The present study addressed the question of whether the slow fibres of mammalian skeletal muscle, containing the myosin heavy chain MHCI (type-I fibres), are a functionally homogeneous population. We compared various properties of Ca(2+)-activated, skinned, type-I fibres from the soleus and semitendinosus muscles of a rabbit. Soleus type-I fibres showed significantly faster kinetics of stretch activation, measured as the time-to-peak of the stretch-induced, delayed force increase, t(3), than semitendinosus fibres (1239+/-438 ms, n=136, vs. 1600+/-409 ms, n=208 respectively) (means+/-SD, 22 degrees C).

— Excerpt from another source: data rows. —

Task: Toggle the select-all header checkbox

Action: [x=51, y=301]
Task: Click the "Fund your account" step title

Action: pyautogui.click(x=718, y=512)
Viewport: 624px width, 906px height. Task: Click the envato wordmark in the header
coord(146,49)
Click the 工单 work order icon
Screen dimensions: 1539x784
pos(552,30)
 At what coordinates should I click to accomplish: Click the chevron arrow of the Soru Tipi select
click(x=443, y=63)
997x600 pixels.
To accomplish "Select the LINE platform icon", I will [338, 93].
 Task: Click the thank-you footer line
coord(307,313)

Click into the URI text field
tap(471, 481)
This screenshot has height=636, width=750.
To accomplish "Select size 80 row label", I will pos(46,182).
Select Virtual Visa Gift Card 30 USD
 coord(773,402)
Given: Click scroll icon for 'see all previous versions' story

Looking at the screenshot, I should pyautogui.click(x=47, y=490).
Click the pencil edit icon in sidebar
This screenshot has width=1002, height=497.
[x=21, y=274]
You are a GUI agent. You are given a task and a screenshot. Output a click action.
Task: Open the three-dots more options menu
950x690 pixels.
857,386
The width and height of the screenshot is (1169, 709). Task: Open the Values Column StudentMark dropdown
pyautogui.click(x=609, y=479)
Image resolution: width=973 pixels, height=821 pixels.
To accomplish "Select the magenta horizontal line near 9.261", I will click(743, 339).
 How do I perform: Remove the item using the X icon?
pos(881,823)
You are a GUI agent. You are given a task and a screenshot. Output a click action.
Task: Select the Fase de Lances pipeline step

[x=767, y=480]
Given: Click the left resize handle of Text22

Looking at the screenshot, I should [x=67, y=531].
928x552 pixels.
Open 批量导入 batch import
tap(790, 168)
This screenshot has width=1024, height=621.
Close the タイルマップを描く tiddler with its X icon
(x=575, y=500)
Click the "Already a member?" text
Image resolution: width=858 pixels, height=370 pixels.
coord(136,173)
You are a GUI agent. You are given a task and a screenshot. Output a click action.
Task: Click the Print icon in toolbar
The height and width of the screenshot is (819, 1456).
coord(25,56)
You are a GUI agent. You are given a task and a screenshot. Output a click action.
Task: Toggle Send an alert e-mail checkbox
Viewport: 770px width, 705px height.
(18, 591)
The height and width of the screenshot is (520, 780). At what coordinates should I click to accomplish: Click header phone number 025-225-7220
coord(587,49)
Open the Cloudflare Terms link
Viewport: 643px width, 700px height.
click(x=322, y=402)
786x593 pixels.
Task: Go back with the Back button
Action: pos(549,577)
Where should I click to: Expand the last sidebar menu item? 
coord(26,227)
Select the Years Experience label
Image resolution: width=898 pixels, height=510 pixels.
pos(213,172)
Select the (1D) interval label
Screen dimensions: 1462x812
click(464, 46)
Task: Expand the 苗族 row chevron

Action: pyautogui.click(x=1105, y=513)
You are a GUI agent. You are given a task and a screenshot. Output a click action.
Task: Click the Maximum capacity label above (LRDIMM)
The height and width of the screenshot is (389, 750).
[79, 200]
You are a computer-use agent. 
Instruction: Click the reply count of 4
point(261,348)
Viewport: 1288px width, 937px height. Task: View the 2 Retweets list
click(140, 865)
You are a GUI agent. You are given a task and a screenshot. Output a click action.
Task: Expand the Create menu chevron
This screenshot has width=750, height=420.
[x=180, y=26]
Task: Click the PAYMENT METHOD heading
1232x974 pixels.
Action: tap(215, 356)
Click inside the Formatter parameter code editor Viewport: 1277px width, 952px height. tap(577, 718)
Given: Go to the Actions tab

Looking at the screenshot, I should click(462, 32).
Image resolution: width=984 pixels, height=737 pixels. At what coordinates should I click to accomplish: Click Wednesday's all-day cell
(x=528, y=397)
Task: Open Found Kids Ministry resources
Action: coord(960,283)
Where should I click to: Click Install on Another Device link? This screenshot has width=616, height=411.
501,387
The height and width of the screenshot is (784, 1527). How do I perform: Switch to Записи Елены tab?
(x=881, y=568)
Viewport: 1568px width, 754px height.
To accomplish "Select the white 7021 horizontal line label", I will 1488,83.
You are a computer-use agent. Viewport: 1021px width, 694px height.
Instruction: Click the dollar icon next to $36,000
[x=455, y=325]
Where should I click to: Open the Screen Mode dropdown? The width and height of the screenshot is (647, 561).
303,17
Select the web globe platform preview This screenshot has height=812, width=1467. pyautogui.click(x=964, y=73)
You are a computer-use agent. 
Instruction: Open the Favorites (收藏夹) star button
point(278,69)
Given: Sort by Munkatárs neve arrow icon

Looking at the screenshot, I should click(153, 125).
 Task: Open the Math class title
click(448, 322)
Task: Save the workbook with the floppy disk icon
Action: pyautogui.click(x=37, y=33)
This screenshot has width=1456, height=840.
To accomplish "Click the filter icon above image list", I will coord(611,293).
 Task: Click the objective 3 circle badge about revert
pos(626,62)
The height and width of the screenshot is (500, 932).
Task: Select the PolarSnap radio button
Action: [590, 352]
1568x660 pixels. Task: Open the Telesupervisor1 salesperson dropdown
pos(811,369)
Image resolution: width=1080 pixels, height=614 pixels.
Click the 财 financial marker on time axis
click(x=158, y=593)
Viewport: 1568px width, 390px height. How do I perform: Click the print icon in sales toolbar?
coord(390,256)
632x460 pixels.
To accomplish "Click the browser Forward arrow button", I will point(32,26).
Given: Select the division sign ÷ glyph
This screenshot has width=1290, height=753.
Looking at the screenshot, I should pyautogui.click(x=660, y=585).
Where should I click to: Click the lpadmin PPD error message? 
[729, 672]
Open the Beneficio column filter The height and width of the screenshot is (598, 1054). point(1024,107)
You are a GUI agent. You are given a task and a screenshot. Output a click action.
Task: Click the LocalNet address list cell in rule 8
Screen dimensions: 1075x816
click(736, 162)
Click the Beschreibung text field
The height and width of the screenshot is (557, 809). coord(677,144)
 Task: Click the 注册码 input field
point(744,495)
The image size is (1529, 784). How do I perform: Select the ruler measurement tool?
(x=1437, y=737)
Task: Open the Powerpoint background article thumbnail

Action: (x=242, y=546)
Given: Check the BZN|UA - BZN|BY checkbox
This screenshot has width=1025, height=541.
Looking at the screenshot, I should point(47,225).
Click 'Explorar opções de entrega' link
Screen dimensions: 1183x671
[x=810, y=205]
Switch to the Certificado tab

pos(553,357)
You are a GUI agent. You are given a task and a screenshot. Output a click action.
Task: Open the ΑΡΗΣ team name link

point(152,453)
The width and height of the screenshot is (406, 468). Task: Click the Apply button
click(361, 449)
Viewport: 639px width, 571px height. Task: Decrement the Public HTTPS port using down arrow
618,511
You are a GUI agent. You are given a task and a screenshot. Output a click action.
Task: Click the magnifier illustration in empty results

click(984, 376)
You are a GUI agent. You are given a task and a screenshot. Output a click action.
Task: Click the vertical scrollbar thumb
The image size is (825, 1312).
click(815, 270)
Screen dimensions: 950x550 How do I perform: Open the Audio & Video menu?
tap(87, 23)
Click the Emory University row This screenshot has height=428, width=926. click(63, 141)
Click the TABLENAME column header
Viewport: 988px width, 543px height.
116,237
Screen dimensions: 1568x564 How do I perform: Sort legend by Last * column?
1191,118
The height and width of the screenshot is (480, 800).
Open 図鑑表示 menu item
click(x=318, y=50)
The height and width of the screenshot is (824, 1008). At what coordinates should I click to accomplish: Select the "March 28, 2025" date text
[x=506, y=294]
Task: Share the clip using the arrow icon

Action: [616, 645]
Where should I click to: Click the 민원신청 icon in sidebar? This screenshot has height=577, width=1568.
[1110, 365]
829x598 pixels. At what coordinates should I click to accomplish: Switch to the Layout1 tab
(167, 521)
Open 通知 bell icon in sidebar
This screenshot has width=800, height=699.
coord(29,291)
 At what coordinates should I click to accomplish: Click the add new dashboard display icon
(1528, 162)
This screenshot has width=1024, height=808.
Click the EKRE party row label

Similarly, the speed of unloaded shortening at 15 degrees C was faster in soleus than in semitendinosus fibres [0.79+/-0.16 fibre lengths (FL) s(-1), n=44, vs. 0.65+/-0.15 FL s(-1), n=35 respectively]. The kinetics of stretch activation were more temperature sensitive in semitendinosus than in soleus fibres. Finally, the generation of steady-state isometric force was more sensitive to Ca(2+) in semitendinosus than in soleus fibres: [pCa(50) (-log [Ca(2+)] for half-maximal activation) at 22 degrees C: 6.29+/-0.15, n=28, vs. 6.19+/-0.10, n=18 respectively]. These results suggest strongly that there is no functional homogeneity within type-I fibres of different muscles. The observed differences might reflect the existence of more than one functionally different slow myosin heavy chain isoforms or other modifications of contractile proteins.